Дети в спортзале уже неторопливо вставали и потягивались. Первые лучи солнца заливали помещение через огромные окна под потолком.
— Вас как звать? — немного погодя спросил у боксёра Лёха.
— Роман Юрьевич, — безразличным тоном ответил боксёр, — Ромой зови. Это для них — Юрьевич.
— Алексей. Лёха по-простому. Это — Костя… Ну, он сам скажет, как его величать.
— Да Костя — и Костя. Мне нормально. Роман Юр… Рома, мы тут вообще по делу одному, — начал было я.
— Мне щас некогда, надо их умыть, накормить — Рома кивнул на детей, — Потом я майора меняю. Он — меня. У него короче спросите всё, чё надо, я щас реально не мо… Смеляков! Особая команда нужна? Подъём — значит подъём и откидка одеяла! Три секунды тебе на то, чтобы из-под него вылезти!
Я обратил внимание на его лицо. Под тусклыми глазами с всегда чуть опущенными верхними веками у него красовались два огромных и тёмных круга — по всей видимости, следы хронического недосыпа и переутомления, граничившего с измождением. Размеры мускулистого, сытого тела Ромы-боксёра были свидетельством того, что некогда раньше эта телесная оболочка была полна жизни и энергии на покорение всё новых и новых вершин. Размеры кругов под Ромиными глазами рассказывали совсем другую историю: историю о том, через что прошло это тело за последний месяц, с какими испытаниями столкнулся его хозяин и о желании, ставшем единственным, самым сокровенным и заветным чаянием этого самого хозяина — о желании как следует выспаться.
Я решил оставить в покое одного смертельно уставшего человека и переадресовать все интересовавшие меня вопросы другому смертельно уставшему человеку, которому от них будет чуть сложнее отмахнуться. Лёха, видимо, вопрос поиска парамотора на территории спорткомплекса отдал полностью на откуп мне, поскольку именно я был тем, кому из нас двоих вообще это надо. Сам же он мыслил себя скорее человеком, дрейфующим то тут, то там в ожидании неминуемой смерти, чем субъектом всего моего предприятия, включавшего в себя добычу летательного аппарата и полёт на нём над океаном беснующихся мертвецов. Потому на выяснении того, где тут находится склад с чудо-машинами, он особенно не настаивал.
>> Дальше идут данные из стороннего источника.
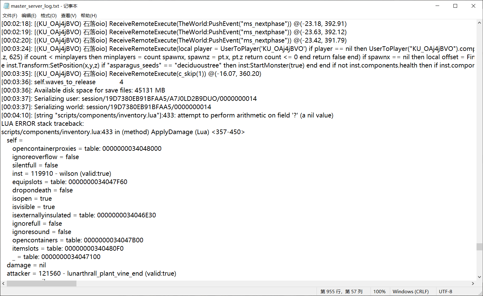Click the horizontal scrollbar thumb
Image resolution: width=483 pixels, height=296 pixels.
tap(42, 283)
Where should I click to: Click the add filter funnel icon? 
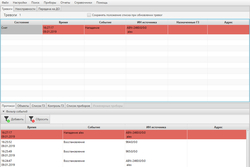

Когда Рома пошёл менять майора на посту дозорного, он, выполнив все свои воспитательские обязанности здесь, оставил нас одних с умытыми и накормленными детьми. Мы стушевались: не знали, как себя вести, если вдруг ребята в отсутствие своих авторитетов начнут нарушать какие-то правила, о которых нам самим толком ничего не известно К счастью, ничего подобного и не произошло: ребята вели себя смирно, как будто бы лучше нас зная, что нужно делать. Говорили друг с другом они полушёпотом, шумных игрищ не устраивали и не разбегались по помещениям спорткомплекса как тараканы. По всему было видно, что майор и боксёр вымуштровали этих деток так, что теперь они — сопляки, ещё не окончившие начальную школу — знают о выживании в новом мире больше, чем мы — здоровенные лбы, которых даже закон уже давно не считал детьми.
— Ну как, выспались? — спросил майор будто бы у всех сразу, когда вошёл в спортзал.
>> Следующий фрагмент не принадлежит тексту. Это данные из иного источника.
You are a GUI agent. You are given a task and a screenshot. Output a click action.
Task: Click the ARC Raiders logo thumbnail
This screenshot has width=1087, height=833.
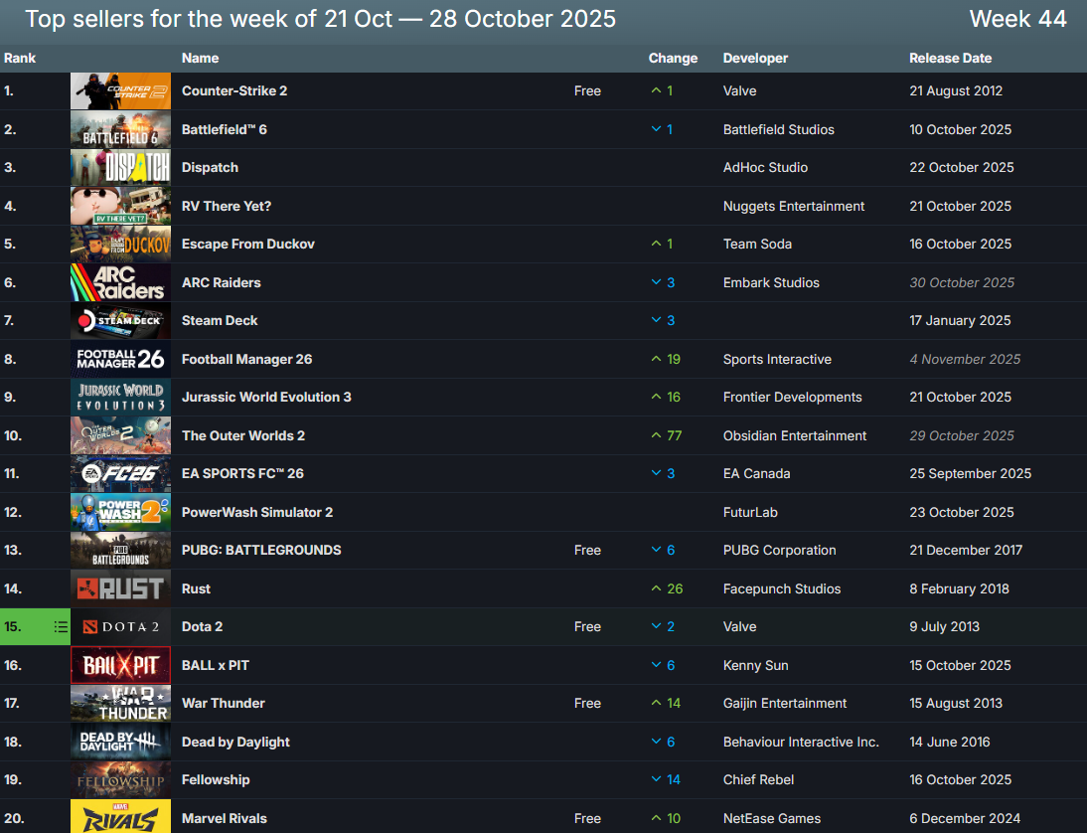pyautogui.click(x=120, y=282)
— Да, товарищ майор, — хором, но очень-очень тихо ответили дети.
— Молодцы. Гостей наших не обижаете?
— Нет, товарищ майор, — всё так же тихим хором ответили дети.
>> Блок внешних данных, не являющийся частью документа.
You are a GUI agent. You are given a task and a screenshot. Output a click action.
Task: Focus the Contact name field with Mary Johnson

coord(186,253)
— Хорошо. Так, сегодня у нас свободный день. Игры знаете, где. Как вести себя — тоже знаете. Или напомнить?
Лицо майора сделалось наигранно грозным. На лицах детей же, едва он сказал «свободный день», мимолётным отблеском вспыхнула вся радость мира, и отблеск этот был подобен восходу солнца после тысячелетней ночи. Казалось, нигде и никогда я не видел столько счастья в один момент, на одной точке пространства. Или, быть может, не «никогда», а просто очень-очень давно.
— Знаем! — ответили дети и, нетерпеливо перебирая ножками, стали словно бы ждать какой-то команды.
— Ну хорошо. Помните, что свободный день длится до… до чего?
— До первого замечания!
— Вот и славно. Теперь — разойтись.
Когда прозвучало майорское «разойтись», дети будто бы пустились в забег после томительного ожидания сигнального хлопка.